• **EXTRACT TO READ**
-- Start --
In fact, if you look at the code and it's doing anything more than running stdin I'd say the programer didn't understand the console enviroment.
One of the possible negative results of more people raised in a graphical enviroment finding the joys and power of the console shell is that they'll expect to use the console shell in the same manner that they used the graphical shell and we'll see more "feeping creaturitus" in console apps.
KFG
How on earth could you forget bitlbee, cplay and mplay!?
That allows you to use your irc console of choise, be it bitchX/irssi to connect to msn/aim/yim/icq/jabber -- I use irssi in a detacheable screen session connected to bitlbee to talk to those few people still on msn, and all my pals on jabber.
Also, what about the nicest console audio player? -- my choice is cplay at the moment, but mplay is getting close.
The advantage of mplay over cplay is that it uses mplayer instead of splay. I did a test, and found out splay takes nearly twice the CPU load as mplayer, so a console player based on mplayer is a clear winner, but it needs some more polish first.
Anyway, shame on you!
I think a lot of people who use console apps don't realize that you can get high resolution text consoles using the framebuffer support, and that it is even possible to get high resolution, accelerated graphics modes without using X.
-- End --
• **GIVEN TASK**
Can you carry the discussion of console applications forward from its last comment?

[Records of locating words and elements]
-- Start --
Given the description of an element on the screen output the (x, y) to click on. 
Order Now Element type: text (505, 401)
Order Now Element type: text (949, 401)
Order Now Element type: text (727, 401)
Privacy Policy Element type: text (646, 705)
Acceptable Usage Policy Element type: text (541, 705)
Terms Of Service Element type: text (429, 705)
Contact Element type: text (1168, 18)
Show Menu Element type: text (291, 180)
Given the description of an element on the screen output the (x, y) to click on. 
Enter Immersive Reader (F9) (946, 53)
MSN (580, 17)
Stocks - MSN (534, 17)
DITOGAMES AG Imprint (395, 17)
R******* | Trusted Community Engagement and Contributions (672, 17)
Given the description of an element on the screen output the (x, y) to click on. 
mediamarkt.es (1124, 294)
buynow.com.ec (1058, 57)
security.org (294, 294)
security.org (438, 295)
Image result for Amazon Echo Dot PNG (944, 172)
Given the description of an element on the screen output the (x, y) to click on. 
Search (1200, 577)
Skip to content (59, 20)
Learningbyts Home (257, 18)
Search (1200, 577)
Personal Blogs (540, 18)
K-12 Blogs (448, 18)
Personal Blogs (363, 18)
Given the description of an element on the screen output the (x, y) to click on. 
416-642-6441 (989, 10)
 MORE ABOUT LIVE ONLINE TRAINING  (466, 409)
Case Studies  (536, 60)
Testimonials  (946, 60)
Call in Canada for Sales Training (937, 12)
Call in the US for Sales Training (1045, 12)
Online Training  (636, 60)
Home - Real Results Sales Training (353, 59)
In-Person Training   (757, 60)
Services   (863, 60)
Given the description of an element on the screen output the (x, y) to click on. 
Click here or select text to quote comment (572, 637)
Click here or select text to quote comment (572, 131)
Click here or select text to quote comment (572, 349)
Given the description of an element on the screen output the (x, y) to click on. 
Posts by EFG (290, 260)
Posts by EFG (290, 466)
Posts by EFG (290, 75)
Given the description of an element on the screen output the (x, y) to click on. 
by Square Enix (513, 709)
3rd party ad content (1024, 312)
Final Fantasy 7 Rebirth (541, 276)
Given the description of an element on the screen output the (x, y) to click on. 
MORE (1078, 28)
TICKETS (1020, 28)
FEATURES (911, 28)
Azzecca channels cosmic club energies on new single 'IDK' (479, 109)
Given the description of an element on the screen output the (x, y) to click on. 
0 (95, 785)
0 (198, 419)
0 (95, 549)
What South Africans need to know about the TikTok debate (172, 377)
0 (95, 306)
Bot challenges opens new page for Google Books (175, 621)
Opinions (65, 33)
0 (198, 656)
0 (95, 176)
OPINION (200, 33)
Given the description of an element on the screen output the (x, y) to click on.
-- End --
• **ANSWER TO THIS EXERCISE**
I find the framebuffer console to be the ultimate interface, period. I am especially fond of the 160x64 character mode, and sometimes use higher resolutions than that. However, in recent kernels, that is, since 2.5 and all through 2.6, the framebuffer support has been very broken for all three video devices where I need it, Radeon 8500LE, Trident Cyberblade/A1, and NForce2.
On some of these, I can compromise and still use vesafb, but not on the NForce. The kernel developers do not seem concerned at all with this problem, and 2.6.x kernels continue to be released with broken framebuffer console drives marked as stable.
I think too many people think of 80 column screens when they think of the console, and that I am very much in the minority in that I greatly prefer the native console in linux, together with fbconsole for wider screens, to ANY X terminal solution.
Nevertheless, I don't understand how such a significant feature makes it into a stable kernel without being marked as experimental, when it is clearly broken.
In particular, the device for the Radeon really bothers me, because it worked perfectly in 2.4, and then broke for 2.6, and remains broken despite my persistent reports.
-fb Everything not expressly forbidden is now mandatory.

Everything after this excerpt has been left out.